Die Aufsätze zu den oranischen Bildnissen in der Malerei befassen sich zum einen mit ihrer Entstehung in den Niederlanden, zum anderen mit der Besitz- und Aufbewahrungsgeschichte der nach Anhalt gelangten Gemälde. Über die Porträtisten am statthalterlichen Hof im Haag berichten Frans Baudouin, Marieke E. Spliethoff und Alexandra Nina Bauer. Jan Mijtens, der "Hofporträtist" der oranisch-nassauischen Prinzessinnen, schuf in den Niederlanden einheitliche Einzel- und Gruppenporträts von Henriette Catharina und ihren Schwestern nach deren Heirat in deutsche Fürstentümer. Als Vorlagen dienten ihm Porträtstudien, die er vermutlich anlässlich der Hochzeit der jüngsten Schwester Maria in Kleve 1666 angefertigt hatte (A. N. Bauer). Den unter Henriette Catharina und Johann Georg II. von Anhalt-Dessau am Dessauer Hof tätigen Maler Abraham Snaphen aus Leiden würdigt Wolfgang Savelsberg. Die der Inszenierung der oranischen Abstammung dienende Aufhängung der oranischen Familienbildnisse durch Fürst Leopold III. Friedrich Franz im Landhaus und im Gotischen Haus in Wörlitz wird von Reinhard Melzer analysiert und dargelegt.
Anhand der gedruckten Bildnisse der Oranier bringt Wilfried Slama einen fundierten Abriss der Genealogie des Hauses Oranien vom 16. bis zum 19. Jahrhundert. Sein Beitrag sowie der von Harm Stevens zur politischen Bedeutung der druckgrafischen Bildnisse der Oranier als Statthalter der nördlichen Niederlande stellen einen Wiederabdruck aus dem Ausstellungskatalog der Porträtsammlung der Österreichischen Nationalbibliothek in Wien von 2002 "Oranien - Fünfhundert Jahre Bildnisse einer Dynastie" dar.
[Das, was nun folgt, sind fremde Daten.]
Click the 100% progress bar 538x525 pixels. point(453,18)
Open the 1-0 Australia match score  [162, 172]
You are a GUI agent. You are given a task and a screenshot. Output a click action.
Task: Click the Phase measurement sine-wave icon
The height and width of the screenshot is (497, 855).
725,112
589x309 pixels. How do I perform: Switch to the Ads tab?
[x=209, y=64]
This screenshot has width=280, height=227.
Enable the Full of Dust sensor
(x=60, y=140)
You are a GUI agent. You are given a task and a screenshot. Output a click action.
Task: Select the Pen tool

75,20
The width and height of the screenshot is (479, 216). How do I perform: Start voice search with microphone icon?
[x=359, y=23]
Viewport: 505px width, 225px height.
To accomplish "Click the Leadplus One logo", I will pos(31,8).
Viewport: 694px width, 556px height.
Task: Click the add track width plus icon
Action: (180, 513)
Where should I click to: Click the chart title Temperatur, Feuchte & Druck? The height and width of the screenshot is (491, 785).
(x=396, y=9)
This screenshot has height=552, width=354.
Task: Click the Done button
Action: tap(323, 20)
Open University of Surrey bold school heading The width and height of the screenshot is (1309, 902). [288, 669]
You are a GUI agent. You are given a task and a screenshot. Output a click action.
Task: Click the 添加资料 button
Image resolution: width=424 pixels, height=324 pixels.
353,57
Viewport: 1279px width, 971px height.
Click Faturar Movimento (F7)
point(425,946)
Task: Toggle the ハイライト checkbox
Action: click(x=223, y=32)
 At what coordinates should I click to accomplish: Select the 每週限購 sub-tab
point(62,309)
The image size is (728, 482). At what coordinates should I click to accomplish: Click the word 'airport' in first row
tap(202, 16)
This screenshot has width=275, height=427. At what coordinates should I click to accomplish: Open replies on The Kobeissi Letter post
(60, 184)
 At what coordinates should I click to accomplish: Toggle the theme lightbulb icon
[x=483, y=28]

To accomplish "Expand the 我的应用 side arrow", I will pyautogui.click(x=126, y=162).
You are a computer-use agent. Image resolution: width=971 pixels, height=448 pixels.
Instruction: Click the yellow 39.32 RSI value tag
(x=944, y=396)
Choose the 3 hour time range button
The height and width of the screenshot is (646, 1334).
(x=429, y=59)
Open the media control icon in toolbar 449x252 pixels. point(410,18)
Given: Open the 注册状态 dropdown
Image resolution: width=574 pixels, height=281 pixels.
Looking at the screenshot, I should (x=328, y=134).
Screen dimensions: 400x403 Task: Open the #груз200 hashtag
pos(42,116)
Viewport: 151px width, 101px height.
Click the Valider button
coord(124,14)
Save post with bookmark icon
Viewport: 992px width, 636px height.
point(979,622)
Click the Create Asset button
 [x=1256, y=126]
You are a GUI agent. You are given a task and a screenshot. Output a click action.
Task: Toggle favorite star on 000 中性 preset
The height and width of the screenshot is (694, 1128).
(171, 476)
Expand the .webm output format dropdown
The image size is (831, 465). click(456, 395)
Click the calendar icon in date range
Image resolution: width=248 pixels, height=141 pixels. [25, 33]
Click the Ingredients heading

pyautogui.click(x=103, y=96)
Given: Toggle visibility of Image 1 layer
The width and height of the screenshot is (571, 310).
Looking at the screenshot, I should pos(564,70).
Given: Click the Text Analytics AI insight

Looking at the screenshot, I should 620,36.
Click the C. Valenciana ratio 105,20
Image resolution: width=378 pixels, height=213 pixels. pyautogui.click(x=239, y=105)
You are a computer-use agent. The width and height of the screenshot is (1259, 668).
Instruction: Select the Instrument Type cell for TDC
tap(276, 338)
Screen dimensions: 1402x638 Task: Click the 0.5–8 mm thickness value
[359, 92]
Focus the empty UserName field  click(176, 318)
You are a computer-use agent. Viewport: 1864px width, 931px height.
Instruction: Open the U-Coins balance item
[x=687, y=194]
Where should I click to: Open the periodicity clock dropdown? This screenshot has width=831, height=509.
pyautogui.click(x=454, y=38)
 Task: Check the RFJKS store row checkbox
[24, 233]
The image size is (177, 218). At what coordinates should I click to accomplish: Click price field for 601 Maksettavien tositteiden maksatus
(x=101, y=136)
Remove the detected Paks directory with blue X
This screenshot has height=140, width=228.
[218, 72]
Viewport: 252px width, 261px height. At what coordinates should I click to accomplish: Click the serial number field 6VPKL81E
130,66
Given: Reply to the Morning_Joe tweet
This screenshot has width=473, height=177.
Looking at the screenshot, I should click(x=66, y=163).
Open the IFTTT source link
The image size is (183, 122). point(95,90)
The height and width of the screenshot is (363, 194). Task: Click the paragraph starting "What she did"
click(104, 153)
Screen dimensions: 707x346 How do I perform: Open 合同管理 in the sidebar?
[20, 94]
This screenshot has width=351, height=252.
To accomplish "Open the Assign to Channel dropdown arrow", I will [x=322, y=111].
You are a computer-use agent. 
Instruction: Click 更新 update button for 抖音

Besondere Anerkennung verdient die elegant auf die Ausstellungsarchitektur abgestimmte Gestaltung des Katalogs. Einleitung, Aufsätze und Katalogteil sind jeweils durch einen in Gelb, in Orange und in Dunkelrosa gehaltenen Streifen im Falz gekennzeichnet; Orange und Rosa kehren in den Seitenzahlen wieder. Die Abbildungen sind entweder ganzseitig ohne Rand gegeben oder aber in einen imaginären Fries gesetzt, dem das obere Drittel des Satzspiegels jeder Seite vorbehalten ist. Formal ist das Ergebnis reizvoll, doch leiden zahlreiche Abbildungen unter dem Diktat des Lay-outs. Die meisten der gemalten Bildnisse hätten eine größere Wiedergabe verdient. Der zeitgenössische Stich mit einer Ansicht des Oranienbaumer Schlosses von der Stadtseite wurde kurzerhand ohne Rahmung und Künstlersignaturen abgedruckt (36). Hier wird der Fachmann den zweibändigen Katalog "Onder den Oranje Boom. Niederländische Kunst und Kultur im 17. und 18. Jahrhundert an deutschen Fürstenhöfen" (Krefeld, Oranienburg, Apeldoorn 1999) heranziehen.
Anmerkung:
[1] Siehe hierzu ausführlich: Cordula Bischoff, "... daß es was artiges sey zum Plaisir einer Fürstin ...". Zum Phänomen der Prunkküche im Schloßbau des 17. und frühen 18. Jahrhunderts, in: Das Frauenzimmer. Die Frau bei Hofe im Spätmittelalter und früher Neuzeit, hg. von Jan Hirschbiegel und Werner Paravicini (= Residenzenforschung, 11), Stuttgart 2000, 193-204.